Excerpted passage =
Published August 6, 2014 at 10:00 a.m.

click to enlarge Bill and Kim Darling, Florian Rexhepi and  Matthew Laughton - ROBERT C. JENKS
  • Robert C. Jenks
  • Bill and Kim Darling, Florian Rexhepi and Matthew Laughton

It's after hours on a recent afternoon at 190 Eastern Avenue in St. Johnsbury, and Kim Darling is corroding a plate of copper in ferric chloride. "You can feel this has been eaten away," she tells a visitor, "and when we print, that area will be raised."

The printmaker and longtime teacher at St. Johnsbury Academy is at ease as she explains her art-making process, leading a visitor around Gatto Nero (Italian for "black cat"), the studio she and her husband, Bill Darling, have shared for seven years.

The Darlings are primarily intaglio printmakers, though Kim has a strong sideline in drawing and painting. Intaglio is a method that involves making incisions in copper or zinc plates; the ink settles in the notches. The Darlings make their own plates, coated with wax and then corroded with solutions for texture, and etch them with their finely detailed drawings of animals, architectural structures and figures.

Their studio occupies the ground floor of a beautifully restored 1894 building that's been home to printing presses for more than a century; it was the longtime site of commercial print shop Cowles Press and once housed the Caledonian-Record's press. But now the walls are adorned with the Darlings' prints, drawings and paintings, and in one corner there's a handsome wooden counter made by a local carpenter and lined with stools. There, Matthew Laughton, 32, a St. J native and longtime barista, mans a shiny new espresso machine.

The Café at Gatto Nero, opened just this spring, is one more testament to the evolution of St. Johnsbury's burgeoning arts community.

Laughton co-owns the café with Florian Rexhepi, a colleague of the Darlings at the Academy. The idea for the coffee shop came from Rexhepi, who missed the casual, creative café environments of his native Eastern Europe. "He felt like St. Johnsbury needed a community place, a place where people could just relax and sit for a while and have coffee and talk," recalls Kim. "He felt that was missing from his life here, so he decided he had to build it!"

The Darlings connected Rexhepi with Laughton, and they hit it off. "It all happened really quickly," Kim says.

The four friends anticipate that the combination of art and caffeine will encourage creative types to gather in the space. They're already seeing signs of it. Just the other day, a pair of cartoonists from Hardwick holed up in the corner for the afternoon to draw and write. The café is already making a small profit, attracting between 40 and 50 customers per day, Laughton says. That's a higher volume than he was expecting in its first months.

Of course, creative people need to be caffeinated — and Gatto Nero adds to the evidence that St. Johnsbury's arts scene is on an upswing. The most urban hub of the Northeast Kingdom has always had a creative base guaranteed by its resident cultural institutions: the Fairbanks Museum, Catamount Arts, the St. Johnsbury Athenaeum and St. Johnsbury Academy. "There's always been an arts interest in St. Johnsbury," Kim stresses. "But it hasn't always been very cohesive."

Exercise aim =
Copy the Gatto Nero article word for word, from "The Darlings are" up to and including "structures and figures.". The entries that follow come from a separate source and are unrelated to the Gatto Nero article.

Information supplied =

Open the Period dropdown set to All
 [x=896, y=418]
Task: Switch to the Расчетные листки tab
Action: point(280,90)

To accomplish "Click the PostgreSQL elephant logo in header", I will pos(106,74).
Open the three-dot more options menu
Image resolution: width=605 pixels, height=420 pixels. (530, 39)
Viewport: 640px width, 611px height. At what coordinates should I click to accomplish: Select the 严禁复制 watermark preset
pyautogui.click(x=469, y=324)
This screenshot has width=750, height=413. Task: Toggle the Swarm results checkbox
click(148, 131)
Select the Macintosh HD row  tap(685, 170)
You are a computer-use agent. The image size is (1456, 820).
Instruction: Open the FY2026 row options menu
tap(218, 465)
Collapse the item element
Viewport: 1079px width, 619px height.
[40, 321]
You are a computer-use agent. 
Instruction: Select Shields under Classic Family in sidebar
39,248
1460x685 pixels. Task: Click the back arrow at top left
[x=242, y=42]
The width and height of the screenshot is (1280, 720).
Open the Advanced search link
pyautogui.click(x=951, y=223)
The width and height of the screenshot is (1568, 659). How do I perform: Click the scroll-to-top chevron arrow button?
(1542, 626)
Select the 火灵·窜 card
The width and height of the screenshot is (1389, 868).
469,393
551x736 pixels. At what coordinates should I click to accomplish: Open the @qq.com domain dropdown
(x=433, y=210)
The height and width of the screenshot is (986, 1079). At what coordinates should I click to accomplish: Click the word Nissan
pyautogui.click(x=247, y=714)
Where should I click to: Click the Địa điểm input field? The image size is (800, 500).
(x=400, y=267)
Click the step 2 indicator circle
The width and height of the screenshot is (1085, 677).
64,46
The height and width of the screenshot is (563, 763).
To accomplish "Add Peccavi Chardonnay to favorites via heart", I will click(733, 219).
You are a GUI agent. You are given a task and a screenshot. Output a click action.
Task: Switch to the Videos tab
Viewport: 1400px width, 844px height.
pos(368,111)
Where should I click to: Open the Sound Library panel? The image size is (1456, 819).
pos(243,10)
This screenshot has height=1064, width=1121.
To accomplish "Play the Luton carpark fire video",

Output of the exercise =
The Darlings are primarily intaglio printmakers, though Kim has a strong sideline in drawing and painting. Intaglio is a method that involves making incisions in copper or zinc plates; the ink settles in the notches. The Darlings make their own plates, coated with wax and then corroded with solutions for texture, and etch them with their finely detailed drawings of animals, architectural structures and figures.